Supplied entries
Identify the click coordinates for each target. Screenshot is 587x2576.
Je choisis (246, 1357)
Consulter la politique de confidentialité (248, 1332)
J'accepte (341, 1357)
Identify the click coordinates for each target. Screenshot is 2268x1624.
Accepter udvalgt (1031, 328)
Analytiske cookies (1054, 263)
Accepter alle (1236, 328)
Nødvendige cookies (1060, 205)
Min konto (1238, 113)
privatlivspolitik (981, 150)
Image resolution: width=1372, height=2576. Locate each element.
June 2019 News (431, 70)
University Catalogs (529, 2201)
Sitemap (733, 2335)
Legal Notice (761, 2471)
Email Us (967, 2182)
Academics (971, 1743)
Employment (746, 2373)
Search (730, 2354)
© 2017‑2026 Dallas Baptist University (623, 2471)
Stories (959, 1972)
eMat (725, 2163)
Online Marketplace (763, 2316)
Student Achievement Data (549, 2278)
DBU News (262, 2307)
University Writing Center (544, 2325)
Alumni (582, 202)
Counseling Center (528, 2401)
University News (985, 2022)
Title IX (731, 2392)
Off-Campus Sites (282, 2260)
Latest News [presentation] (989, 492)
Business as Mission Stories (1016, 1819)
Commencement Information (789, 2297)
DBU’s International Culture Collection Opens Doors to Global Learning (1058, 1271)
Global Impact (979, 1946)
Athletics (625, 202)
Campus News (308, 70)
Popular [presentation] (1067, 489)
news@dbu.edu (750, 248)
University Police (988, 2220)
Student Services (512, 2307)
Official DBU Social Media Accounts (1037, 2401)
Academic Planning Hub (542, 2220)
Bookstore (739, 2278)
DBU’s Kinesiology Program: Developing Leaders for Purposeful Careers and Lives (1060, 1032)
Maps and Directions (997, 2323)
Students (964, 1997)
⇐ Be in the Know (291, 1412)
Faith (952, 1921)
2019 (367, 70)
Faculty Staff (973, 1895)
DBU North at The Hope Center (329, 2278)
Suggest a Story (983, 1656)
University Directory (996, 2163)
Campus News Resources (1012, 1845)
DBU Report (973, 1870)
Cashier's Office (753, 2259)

Required work
A complete answer lists every line of the listing above that holds the word "target".

Problem solution
Identify the click coordinates for each target. Screenshot is 587x2576.
Identify the click coordinates for each target. Screenshot is 2268x1624.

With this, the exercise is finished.